Methods

Simi Search evaluates ligand-based retrieval through three linked stages: dataset standardization, similarity scoring, and enrichment analysis.

Dataset Preparation

The downloader converts official LIT-PCBA SMILES files into normalized CSV files:

ID,SMILES,Real_Class,Label,Target,Split

Label=1 denotes an active molecule and Label=0 denotes an inactive molecule. The processed directory follows this layout:

data/processed/lit_pcba_ave/
  PPARG/
    PPARG-LIT-PCBA-train.csv
    PPARG-LIT-PCBA-validation.csv

Similarity Retrieval

For each target, the benchmark follows a held-out retrieval protocol:

Select active molecules from the training split.
Read all molecules from the validation split.
Fingerprint every molecule from its SMILES string.
Compute Tanimoto similarity between each validation molecule and every active training molecule.
Assign each validation molecule its maximum active-query similarity.
Rank validation molecules by decreasing score.
Compute enrichment and ranking metrics from validation labels.

Default Fingerprint

Simi Search supports two fingerprint backends:

HashedSmilesFingerprint: Dependency-free deterministic integer bitsets from hashed SMILES n-grams. This is the lightweight baseline.
RdkitMorganFingerprint: RDKit Morgan/ECFP fingerprints converted into the same integer bitset representation used by the search engine. Install with pip install "simi-search[rdkit]" or conda install -c conda-forge rdkit.

from simi_search.fingerprints import HashedSmilesFingerprint, RdkitMorganFingerprint

fingerprinter = HashedSmilesFingerprint(n_bits=2048)
bitset = fingerprinter.fingerprint("CCO")
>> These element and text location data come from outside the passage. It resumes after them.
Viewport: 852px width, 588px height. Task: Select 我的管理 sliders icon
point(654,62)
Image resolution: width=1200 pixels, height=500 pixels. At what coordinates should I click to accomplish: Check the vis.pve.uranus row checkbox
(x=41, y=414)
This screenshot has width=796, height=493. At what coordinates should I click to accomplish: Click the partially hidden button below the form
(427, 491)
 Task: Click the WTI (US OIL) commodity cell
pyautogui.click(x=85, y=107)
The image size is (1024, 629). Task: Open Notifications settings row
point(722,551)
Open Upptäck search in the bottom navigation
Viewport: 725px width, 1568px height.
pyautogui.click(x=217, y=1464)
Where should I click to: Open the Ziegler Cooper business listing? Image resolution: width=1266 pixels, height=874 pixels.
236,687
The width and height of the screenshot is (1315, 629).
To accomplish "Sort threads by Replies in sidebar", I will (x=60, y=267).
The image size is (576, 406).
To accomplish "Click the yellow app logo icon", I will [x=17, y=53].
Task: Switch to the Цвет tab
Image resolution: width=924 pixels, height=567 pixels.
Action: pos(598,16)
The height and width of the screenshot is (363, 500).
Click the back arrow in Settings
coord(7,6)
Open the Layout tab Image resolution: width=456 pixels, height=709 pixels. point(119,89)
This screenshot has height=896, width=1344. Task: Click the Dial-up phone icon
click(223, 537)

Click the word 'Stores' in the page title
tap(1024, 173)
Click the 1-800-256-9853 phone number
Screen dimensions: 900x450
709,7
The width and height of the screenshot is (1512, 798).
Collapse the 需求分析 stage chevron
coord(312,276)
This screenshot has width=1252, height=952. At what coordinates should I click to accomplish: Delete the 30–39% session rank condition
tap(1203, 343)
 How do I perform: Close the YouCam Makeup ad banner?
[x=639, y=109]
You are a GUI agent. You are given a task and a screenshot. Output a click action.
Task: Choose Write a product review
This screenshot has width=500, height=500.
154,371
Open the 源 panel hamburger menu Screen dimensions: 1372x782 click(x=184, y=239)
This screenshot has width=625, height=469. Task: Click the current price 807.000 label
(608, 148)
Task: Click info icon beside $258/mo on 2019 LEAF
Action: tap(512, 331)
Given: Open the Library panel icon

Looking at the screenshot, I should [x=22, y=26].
rdkit_fingerprinter = RdkitMorganFingerprint(radius=2, n_bits=2048)
rdkit_bitset = rdkit_fingerprinter.fingerprint("CCO")

Extension Point

Future molecular representations should implement the same contract:

class Fingerprinter:
    def fingerprint(self, smiles: str) -> int:
        ...

This keeps benchmark orchestration unchanged when adding learned molecular embeddings or other molecular fingerprints.

Metrics

Metric	Interpretation
`EF1%`	Enrichment factor in the top one percent of the ranked library.
`EF5%`	Enrichment factor in the top five percent of the ranked library.
`BEDROC20`	Early-recognition score with alpha 20.
`ROC_AUC`	Overall pairwise ranking quality.
`PR_AUC`	Precision-recall area for imbalanced active/inactive screens.

Interpretation

Early enrichment should drive method selection. A method that improves ROC_AUC but fails to improve EF1% or BEDROC20 may still be weak for practical virtual screening, where the top-ranked compounds matter most.